Étudier et modéliser le comportement des « nouveaux » matériaux, composants et systèmes isolants destinés aux applications électrotechniques du futur. Ce domaine relativement vaste concerne :

• Les réseaux haute tension à courant continu (HTCC) qui mettent en jeu des moyens de transport

d’énergie tels que les câbles isolés mais aussi des « accessoires » comme les disjoncteurs, les jonctions, les extrémités. Les puissances de plus en plus importantes à transiter qui induisent des tensions de plus en plus élevées (plusieurs centaines de kiloVolts) mais aussi de très forts courants. L’association de ces contraintes « sévères », tant sur le plan électrique que thermique nécessite des développements de matériaux innovants de plus en plus performants. Ces matériaux requièrent des caractéristiques combinées comme une bonne tenue au champ électrique avec une faible accumulation des charges d’espace et une bonne dissipation de la chaleur.

• Parmi ces matériaux « innovants », nous retrouvons le concept « nanodiélectrique » dont les

bienfaits dans le monde du génie électrique ont déjà été discutés dans les travaux présentés dans ce mémoire mais également à travers les nombreux travaux de notre communauté scientifique. Cependant, étant donné la complexité des ces matériaux puisque l’ajout de nanoparticules agit directement sur la structure même du matériau, les procédés de mise en œuvre qui évoluent sans cesse (mélange, croissance in-situ, sol-gels, colloïdes …), l’émergence de nouvelles particules aux propriétés plus ou moins bien maîtrisées, il est nécessaire d’approfondir leur analyse afin de bien comprendre les phénomènes diélectriques présents dans ces matériaux. La maîtrise de ces phénomènes doit passer par la compréhension des phénomènes d’interfaces en lien étroit avec le projet de développement à court terme d’un équipement de mesures à haute résolution et forte sensibilité.
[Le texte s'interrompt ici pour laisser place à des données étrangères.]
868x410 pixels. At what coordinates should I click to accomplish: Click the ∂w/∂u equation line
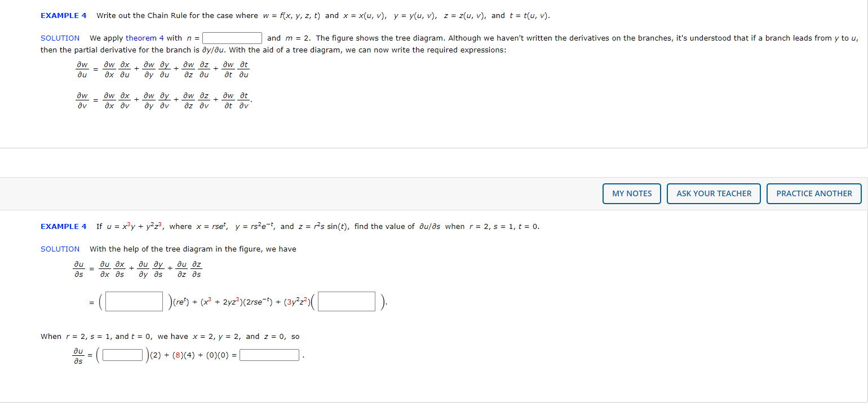(x=163, y=69)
Le but étant de contribuer au développement et à l’optimisation de ces nouveaux matériaux « nanodiélectriques » à travers leur caractérisation et assurer l’interface entre leur synthèse et leur utilisation.

L’ensemble de ces projets devrait s’inscrire en partie dans les actions de l’Institut d’Excellence sur les Energies Décarbonées « IEED » intitulé « Supergrid » dédié aux réseaux de transport électrique du futur, qui vient de démarrer cette année et s’étale sur les dix prochaines années pour un budget de plusieurs dizaines de millions d’Euros dans sa totalité.
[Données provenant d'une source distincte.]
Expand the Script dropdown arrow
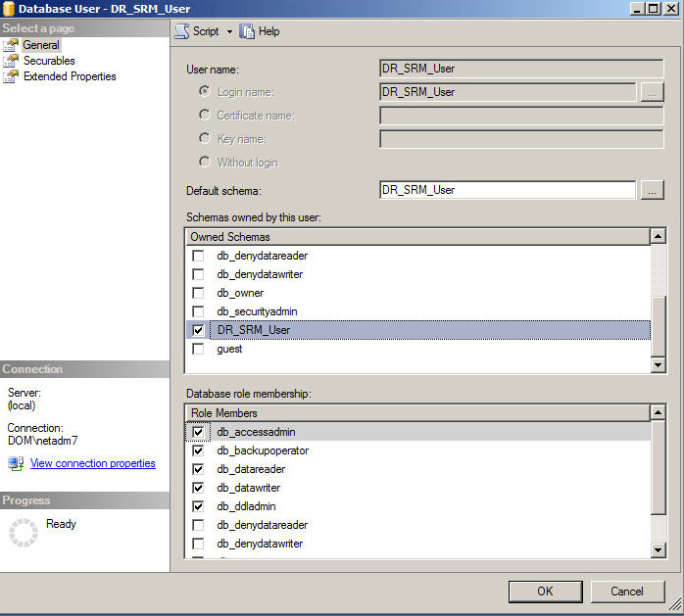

Le marché mondial du Supergrid est un marché en croissance estimé à plus de 15 milliards d'euros par an à l'horizon 2020. Il est composé de systèmes électrotechniques des réseaux, de systèmes de gestion des flux d'énergie et de câbles de transport.

Cet institut a pour objectif de développer les technologies pour le Supergrid, à savoir les futurs réseaux de transport de l'énergie électrique, utilisant du courant continu et du courant alternatif à fortes tensions (de l'ordre d'un million de volts), conçus pour acheminer à grande-échelle de l'énergie produite par des sources renouvelables éloignées des centres de consommation, dont une partie significative se trouve en mer (off-shore), et qui permettront en lien avec des moyens de stockage flexibles, de gérer le caractère intermittent des énergies renouvelables et d'assurer la stabilité et la sécurité du réseau. Parmi les porteurs du projet, on retrouve des acteurs académiques comme le CNRS, le laboratoire Ampère et des industriels comme Nexans, Alstom, EDF, RTE, avec qui nous collaborons au travers de nos activités de recherche. Nous devrions intégrer le quatrième programme, parmi les cinq proposés, qui traitera des câbles, notamment pour les liaisons sous-marines et des nanomatériaux conducteurs et isolants.